Question

The oxidation number of Phosphorus in $M{g_2}{P_2}{O_7}$ is:
A.$ + 3$
B.$ + 2$
C.$ + 5$
D.$ - 3$

Answer 1

Hint:
In chemistry, it is common that elements lose or donate their electrons easily to get stability. During the oxidation and reduction atom lose or gain an electron and due to this, we can get the oxidation number of a particular substance.

Complete step by step answer:
Let's discuss the oxidation and reduction reaction.
Oxidation - When an electron loses during the reaction is known as an oxidation reaction.
Example - $Ni \to N{i^{2 + }} + 2{e^ - }$
Reduction - When electron gain during the reaction is known as reduction reaction.
example - $C{o^{3 + }} + {e^ - } \to C{o^{2 + }}$
Redox reaction - When oxidation and reduction both reactions occur simultaneously is known as a redox reaction.
Example - ${H_2} + {F_2} \to 2HF$
Oxidation Number - It is also called an oxidation state. It is the degree of oxidation and reduction, which means the number of electrons lost or gained during the reaction is known as oxidation number.
Here, we will find the oxidation number of Phosphorus.
given - $M{g_2}{P_2}{O_7}$
Firstly, let the oxidation number of Phosphorous is $x$.
oxidation number of $Mg$ - $ + 2$
oxidation number of $O$ - $ - 2$
Now, put these values in the given element
$2( + 2) + 2x + 7( - 2) = 0$
$2x - 10 = 0$
$2x = 10$
$x = + 5$
Now, we got the oxidation state of Phosphorus.

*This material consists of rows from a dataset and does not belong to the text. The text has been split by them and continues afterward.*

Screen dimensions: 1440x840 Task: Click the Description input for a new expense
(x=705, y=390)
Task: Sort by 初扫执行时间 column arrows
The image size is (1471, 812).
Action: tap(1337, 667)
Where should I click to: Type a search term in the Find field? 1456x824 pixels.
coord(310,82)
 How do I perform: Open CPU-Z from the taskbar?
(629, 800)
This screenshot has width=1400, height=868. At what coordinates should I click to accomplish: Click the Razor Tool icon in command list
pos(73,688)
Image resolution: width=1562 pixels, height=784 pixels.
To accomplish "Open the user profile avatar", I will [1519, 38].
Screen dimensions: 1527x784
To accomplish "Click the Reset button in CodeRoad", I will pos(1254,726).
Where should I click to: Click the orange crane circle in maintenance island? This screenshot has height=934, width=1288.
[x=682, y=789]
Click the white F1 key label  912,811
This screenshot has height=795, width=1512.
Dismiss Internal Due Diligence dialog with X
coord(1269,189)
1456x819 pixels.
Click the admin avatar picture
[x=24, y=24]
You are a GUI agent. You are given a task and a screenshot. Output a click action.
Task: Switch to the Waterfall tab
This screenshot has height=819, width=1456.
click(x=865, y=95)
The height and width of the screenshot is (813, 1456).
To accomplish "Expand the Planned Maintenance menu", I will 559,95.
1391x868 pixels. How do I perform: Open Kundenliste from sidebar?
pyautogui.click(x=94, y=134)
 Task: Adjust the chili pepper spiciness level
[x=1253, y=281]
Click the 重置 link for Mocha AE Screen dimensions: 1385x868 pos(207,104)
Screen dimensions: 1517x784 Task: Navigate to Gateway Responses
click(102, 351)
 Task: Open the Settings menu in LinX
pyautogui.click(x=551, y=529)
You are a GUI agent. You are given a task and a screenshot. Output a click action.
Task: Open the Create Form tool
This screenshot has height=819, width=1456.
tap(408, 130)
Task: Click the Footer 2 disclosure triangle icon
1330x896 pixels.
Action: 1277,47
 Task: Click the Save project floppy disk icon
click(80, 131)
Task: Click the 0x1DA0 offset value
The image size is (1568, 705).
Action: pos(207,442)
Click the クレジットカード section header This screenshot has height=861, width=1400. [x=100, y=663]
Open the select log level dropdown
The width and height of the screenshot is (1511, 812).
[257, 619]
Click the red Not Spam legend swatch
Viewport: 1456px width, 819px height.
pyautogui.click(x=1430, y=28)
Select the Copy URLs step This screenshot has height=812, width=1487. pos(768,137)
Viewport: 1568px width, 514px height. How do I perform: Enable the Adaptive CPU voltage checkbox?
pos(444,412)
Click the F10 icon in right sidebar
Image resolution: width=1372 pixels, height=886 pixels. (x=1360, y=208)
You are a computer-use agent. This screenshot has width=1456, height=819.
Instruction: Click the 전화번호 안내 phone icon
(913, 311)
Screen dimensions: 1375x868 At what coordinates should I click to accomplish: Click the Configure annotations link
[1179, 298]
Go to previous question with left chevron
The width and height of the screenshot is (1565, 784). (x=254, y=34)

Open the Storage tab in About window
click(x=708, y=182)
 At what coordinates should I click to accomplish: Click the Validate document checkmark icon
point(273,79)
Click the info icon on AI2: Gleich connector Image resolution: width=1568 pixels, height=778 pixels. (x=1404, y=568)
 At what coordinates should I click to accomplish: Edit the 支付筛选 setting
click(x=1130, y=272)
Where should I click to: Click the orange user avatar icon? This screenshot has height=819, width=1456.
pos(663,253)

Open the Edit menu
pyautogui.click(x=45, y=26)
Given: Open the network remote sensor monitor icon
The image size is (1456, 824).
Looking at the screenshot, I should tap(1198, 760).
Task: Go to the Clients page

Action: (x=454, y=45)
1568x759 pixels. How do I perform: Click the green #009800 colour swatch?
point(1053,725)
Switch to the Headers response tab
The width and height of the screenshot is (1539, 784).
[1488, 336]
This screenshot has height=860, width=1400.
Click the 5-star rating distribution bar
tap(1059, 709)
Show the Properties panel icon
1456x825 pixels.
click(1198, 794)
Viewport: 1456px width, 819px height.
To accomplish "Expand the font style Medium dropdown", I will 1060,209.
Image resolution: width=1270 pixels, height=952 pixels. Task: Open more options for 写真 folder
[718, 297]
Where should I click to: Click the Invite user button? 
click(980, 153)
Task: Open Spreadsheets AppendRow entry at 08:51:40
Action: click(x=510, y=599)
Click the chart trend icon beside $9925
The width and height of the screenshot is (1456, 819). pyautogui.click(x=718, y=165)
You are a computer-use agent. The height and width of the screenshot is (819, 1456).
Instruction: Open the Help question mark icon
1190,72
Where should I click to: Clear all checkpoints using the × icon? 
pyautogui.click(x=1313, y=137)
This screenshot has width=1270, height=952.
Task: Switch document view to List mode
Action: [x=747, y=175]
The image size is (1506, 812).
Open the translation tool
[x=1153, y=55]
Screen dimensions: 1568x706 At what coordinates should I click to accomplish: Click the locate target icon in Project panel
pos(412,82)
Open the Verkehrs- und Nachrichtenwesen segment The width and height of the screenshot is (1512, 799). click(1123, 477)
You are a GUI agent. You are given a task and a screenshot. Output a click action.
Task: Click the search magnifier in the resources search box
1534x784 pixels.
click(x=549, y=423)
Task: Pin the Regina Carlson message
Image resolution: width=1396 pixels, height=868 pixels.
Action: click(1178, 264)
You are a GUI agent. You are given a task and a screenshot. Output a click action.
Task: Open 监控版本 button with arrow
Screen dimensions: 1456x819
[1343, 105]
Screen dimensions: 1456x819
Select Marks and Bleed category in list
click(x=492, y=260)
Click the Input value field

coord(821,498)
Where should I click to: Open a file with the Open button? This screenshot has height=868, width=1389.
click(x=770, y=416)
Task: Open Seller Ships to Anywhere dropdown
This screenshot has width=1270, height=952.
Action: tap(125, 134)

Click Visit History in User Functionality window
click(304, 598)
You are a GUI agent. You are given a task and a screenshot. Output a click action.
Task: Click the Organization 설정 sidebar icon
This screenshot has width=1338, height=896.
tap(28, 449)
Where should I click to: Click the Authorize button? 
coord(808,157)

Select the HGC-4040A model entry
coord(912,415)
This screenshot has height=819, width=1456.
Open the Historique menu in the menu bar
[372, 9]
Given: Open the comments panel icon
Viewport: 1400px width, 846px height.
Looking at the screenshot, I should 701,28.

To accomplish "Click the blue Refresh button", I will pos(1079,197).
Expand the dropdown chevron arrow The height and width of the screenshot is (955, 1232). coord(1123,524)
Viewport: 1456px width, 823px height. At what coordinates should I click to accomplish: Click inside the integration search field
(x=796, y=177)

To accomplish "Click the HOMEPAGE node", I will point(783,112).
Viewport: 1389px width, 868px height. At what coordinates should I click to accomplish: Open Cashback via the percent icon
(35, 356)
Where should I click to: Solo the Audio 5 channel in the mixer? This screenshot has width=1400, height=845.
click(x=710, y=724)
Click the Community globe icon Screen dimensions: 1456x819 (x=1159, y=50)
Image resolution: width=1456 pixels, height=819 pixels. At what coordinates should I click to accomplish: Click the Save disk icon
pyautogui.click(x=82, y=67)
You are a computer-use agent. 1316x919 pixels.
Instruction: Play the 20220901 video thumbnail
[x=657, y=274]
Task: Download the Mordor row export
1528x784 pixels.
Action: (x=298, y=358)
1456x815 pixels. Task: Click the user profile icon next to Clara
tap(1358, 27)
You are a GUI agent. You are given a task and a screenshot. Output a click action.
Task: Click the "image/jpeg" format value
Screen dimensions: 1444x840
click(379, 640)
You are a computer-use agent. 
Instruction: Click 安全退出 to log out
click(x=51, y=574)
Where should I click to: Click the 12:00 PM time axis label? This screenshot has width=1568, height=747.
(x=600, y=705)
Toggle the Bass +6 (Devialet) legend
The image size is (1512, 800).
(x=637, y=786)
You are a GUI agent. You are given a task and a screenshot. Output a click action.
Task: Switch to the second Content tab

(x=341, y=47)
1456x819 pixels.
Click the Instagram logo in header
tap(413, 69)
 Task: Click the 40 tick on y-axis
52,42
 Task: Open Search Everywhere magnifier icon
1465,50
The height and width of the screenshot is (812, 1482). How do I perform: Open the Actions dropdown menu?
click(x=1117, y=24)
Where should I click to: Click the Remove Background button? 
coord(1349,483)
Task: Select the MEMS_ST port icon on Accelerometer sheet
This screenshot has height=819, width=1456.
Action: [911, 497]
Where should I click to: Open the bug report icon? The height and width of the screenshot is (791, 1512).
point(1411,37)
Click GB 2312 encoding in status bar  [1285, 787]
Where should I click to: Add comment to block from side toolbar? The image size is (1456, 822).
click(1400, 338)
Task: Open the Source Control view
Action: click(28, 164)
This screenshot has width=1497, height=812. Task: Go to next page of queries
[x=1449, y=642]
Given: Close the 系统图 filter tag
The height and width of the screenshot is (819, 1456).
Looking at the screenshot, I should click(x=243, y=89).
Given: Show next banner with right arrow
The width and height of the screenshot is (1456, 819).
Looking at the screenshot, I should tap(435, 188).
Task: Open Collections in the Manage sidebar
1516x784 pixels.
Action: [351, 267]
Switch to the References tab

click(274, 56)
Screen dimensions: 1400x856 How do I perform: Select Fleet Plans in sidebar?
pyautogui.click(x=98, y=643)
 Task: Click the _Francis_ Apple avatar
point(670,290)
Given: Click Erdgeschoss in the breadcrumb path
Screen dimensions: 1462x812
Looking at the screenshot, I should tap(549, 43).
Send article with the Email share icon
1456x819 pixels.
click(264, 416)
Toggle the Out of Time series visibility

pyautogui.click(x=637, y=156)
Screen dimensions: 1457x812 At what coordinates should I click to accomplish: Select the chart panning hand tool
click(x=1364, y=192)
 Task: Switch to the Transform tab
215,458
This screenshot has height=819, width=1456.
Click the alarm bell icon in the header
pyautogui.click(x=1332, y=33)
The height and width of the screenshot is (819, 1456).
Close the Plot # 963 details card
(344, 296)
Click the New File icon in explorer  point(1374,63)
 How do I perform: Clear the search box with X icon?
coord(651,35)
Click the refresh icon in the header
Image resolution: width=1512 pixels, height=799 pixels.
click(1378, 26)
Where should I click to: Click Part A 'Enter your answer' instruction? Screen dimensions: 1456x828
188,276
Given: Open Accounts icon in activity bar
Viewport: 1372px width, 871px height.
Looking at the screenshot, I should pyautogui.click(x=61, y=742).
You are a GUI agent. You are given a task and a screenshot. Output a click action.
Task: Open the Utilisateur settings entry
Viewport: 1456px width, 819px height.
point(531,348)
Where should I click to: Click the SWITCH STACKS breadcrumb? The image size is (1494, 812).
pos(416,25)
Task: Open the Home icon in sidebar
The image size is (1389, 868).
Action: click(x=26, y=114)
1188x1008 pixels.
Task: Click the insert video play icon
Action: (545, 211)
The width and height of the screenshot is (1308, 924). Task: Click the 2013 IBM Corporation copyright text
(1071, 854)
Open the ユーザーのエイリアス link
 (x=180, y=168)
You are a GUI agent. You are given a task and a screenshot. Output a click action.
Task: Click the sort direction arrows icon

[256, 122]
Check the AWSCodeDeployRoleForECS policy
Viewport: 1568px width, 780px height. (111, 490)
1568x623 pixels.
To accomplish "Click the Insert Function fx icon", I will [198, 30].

 Therefore, option C is the correct answer here.

Note: Oxidizing agent - when a chemical substance accepts the electron of another or oxidizes another is known as an oxidizing agent. Reducing agent - When a chemical substance loses the electron is known as a reducing agent.
To balance redox reactions in an acidic medium, we need to add water and ${H^ + }$ ion. Likewise, in basic medium, we need to add water and $O{H^ - }$ ion. Redox reaction involves many biological reactions like cellular respiration.